Why does excel always say "..may contain features that are not compatible with CSV" when saving a CSV file?
Every CSV I've ever tried to save from Excel (2010, anyway) says filename.csv may contain features that are not compatible with CSV (Comma delimited). Do you want to keep the workbook in this format?
. Why is this? Is there any way to save CSV files from excel that do not contain this message?
Even the following file (saved as a .csv) will cause this to happen, if you try to save it:
test1,test2
test3,test4
I've even just created a new spreadsheet in excel and tried to save it, and it still shows this message.
I wouldn't care, but I have someone telling me that I'm not formatting CSV files properly because excel shows that warning message, and I'm looking for ammunition to prove it's Excel and not my format (or if it actually is my format, to fix it).
Solution 1:
Microsoft Excel will claim this when saving to just about any format other than .xls or .xlsx.

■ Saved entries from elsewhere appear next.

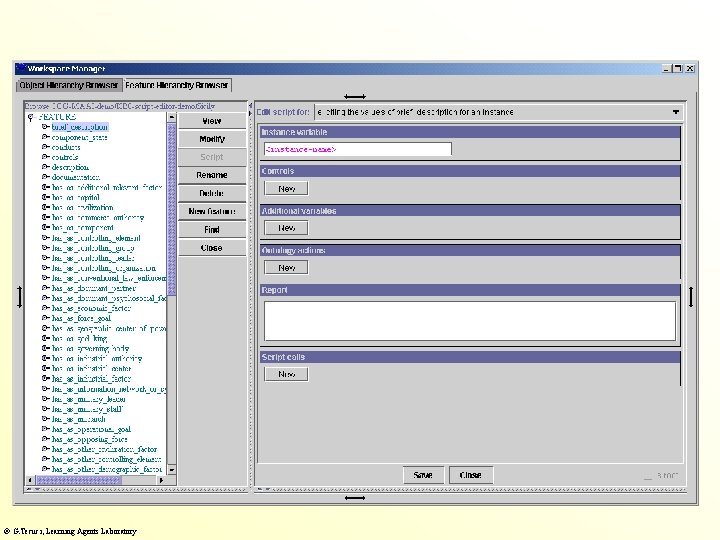Select brief_description in the feature tree
This screenshot has height=540, width=720.
coord(80,127)
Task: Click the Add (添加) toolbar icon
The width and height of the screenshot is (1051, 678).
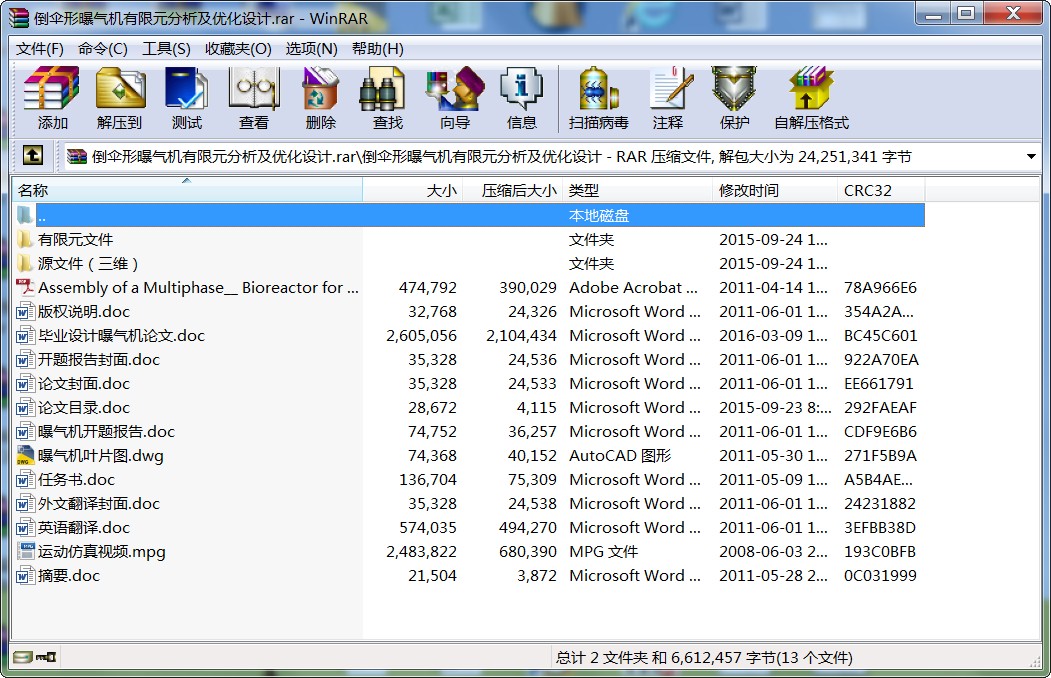Action: point(52,99)
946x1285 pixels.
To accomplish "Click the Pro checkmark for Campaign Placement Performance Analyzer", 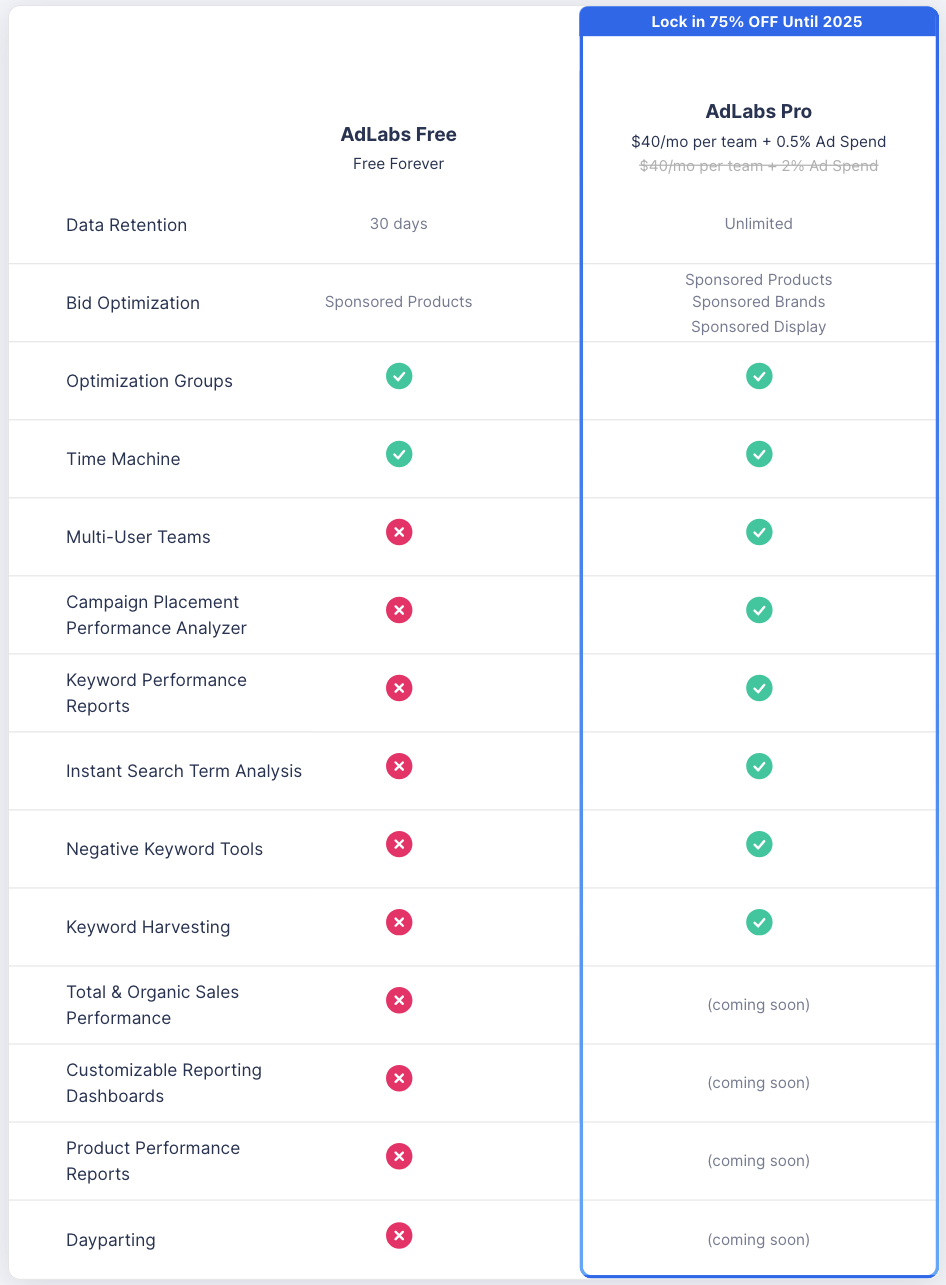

The reason is that only these (proprietary Microsoft) formats can support Excel features like formulas, (conditional) formatting, charts, multiple worksheets, etc.
If all you're saving is data, you can safely ignore this message. I think you can even tell Excel to shut up and stop telling you that with a little "Don't show this warning again" tickbox on that "error" message.
To the person criticizing "your" CSV formatting, I'd shoot back that it's Excel, not you, generating the CSV file, so any error in the CSV format is Excel's error, not yours.
Solution 2:
Looks like there is a way to fix this, I just found this article, which worked for me using Excel 2013.
Registry subkey
HKEY_CURRENT_USER\Software\Microsoft\Office\14.0\Excel\Options
Value name DisableSaveAsLossWarningOpenDocumentSpreadsheet
Value type DWORD
Value data 0 - Display the warning message
1 - Suppress the warning message
The registry value changes to
DisableSaveAsLossWarningOpenDocumentPresentation for Powerpoint and
DisableSaveAsLossWarningOpenDocumentText for Word
Solution 3:
The features that Excel is complaining about are settings and functionality like cell formatting, column filters, formulas, and other Excel specific functionality that won't be saved when you save to a CSV.
For example, if you had a cell that contained a formula, such as =2+2, only the evaluated value of 4 would be stored in the CSV, the formula itself would be lost.